Abigail se volvió una coleccionista de lencería sexy, ligueros y braguitas de todos los colores, que usaba como cebo para atraer a las futas del campus. Su memoria era prodigiosa: recordaba con precisión milimétrica la forma, el olor, el tacto y el sabor de cada polla que había probado, y podía recitarte los rankings de las mejores corridas, las que más le llenaron la boca o el coño, las que más la hicieron gritar de placer.
En su círculo más íntimo, Abigail no ocultaba su obsesión: buscaba complicidad en otras chicas cis, a las que animaba a probar y comparar, a perder el miedo y sumarse a la aventura. Era habitual verla en la cafetería con un brownie recién horneado —su otro talento secreto— y el móvil en la mano, actualizando su lista de “polvos legendarios” después de cada noche movida.
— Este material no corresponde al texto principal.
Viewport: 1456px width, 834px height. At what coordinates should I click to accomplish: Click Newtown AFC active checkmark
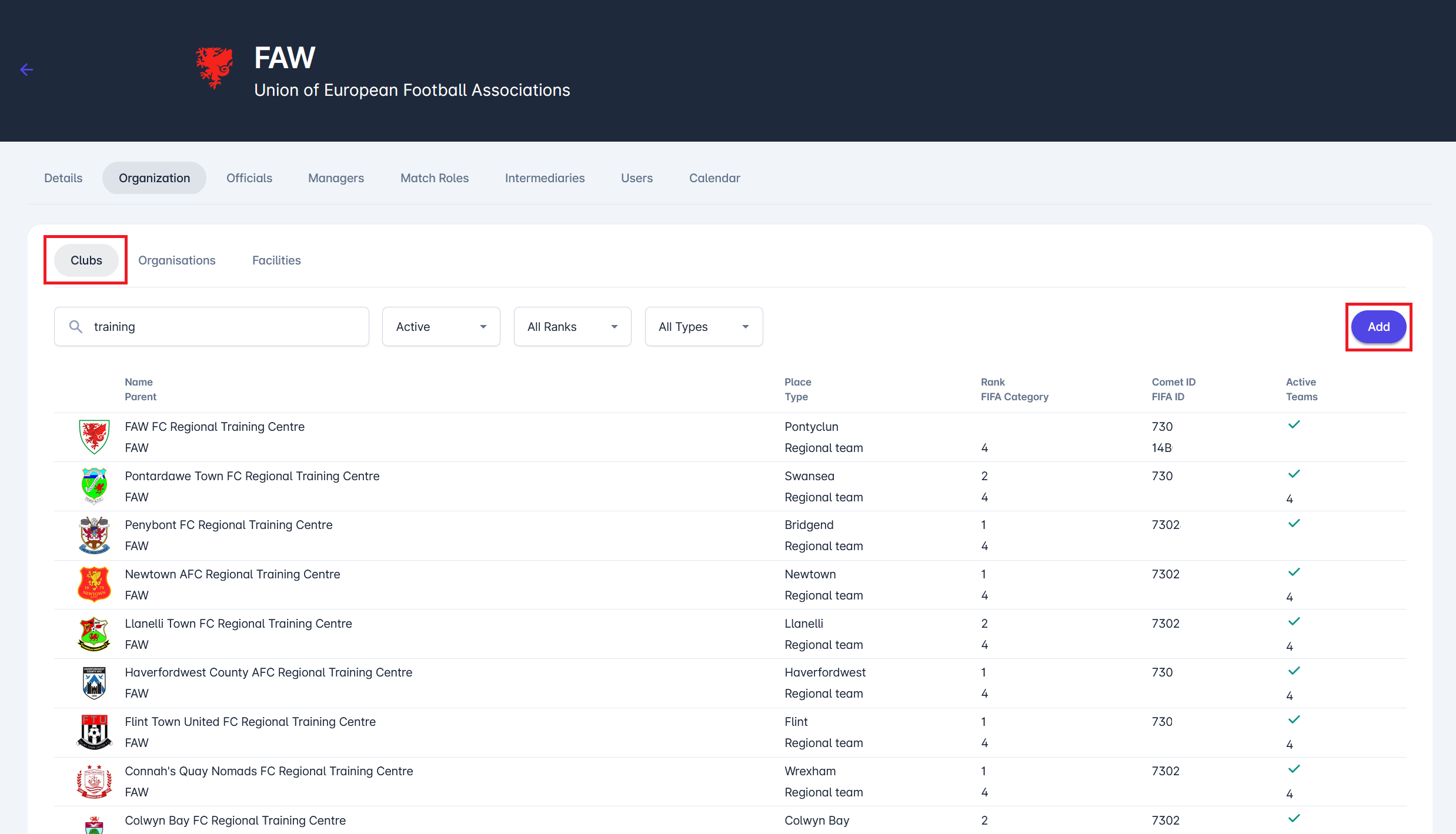tap(1294, 572)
Detrás de esa voracidad sexual, Abigail seguía siendo la empollona que quería hacerlo todo bien. Jamás descuidaba los estudios, ni dejaba de cumplir con sus madres. Pero para ella, el sexo era el único espacio donde podía ser imperfecta, perder el control, dejarse llevar y perderse de verdad.
A veces, entre polvo y polvo, escribía relatos sobre sus fantasías más salvajes, ilustraba cuerpos y pollas con el detalle de un anatomista, o simplemente se quedaba mirando el techo, pensando en cuál sería la próxima futa en caer. Le fascinaban los cuerpos grandes, los desafíos físicos, el placer extremo y la sensación de ser dominada, pero en el fondo, lo que más la llenaba era esa mezcla de vulnerabilidad y poder: poder elegir con quién, cómo y hasta cuándo; poder decidir hasta qué punto dejarse romper y, sobre todo, ser siempre la que lo recuerda y lo cuenta mejor.
Para la mayoría, Abigail Baker era la chica estudiosa, la hija modelo, la futura heredera de un emporio de lencería. Pero solo quienes cruzaban la puerta de su dormitorio —y le rompían los límites— descubrían a la verdadera Abigail: una devoradora de experiencias, una obsesa de las listas, una coleccionista de pollas y un cerebro inquieto dispuesto a llevar la lujuria tan lejos como dieran el cuerpo y la imaginación.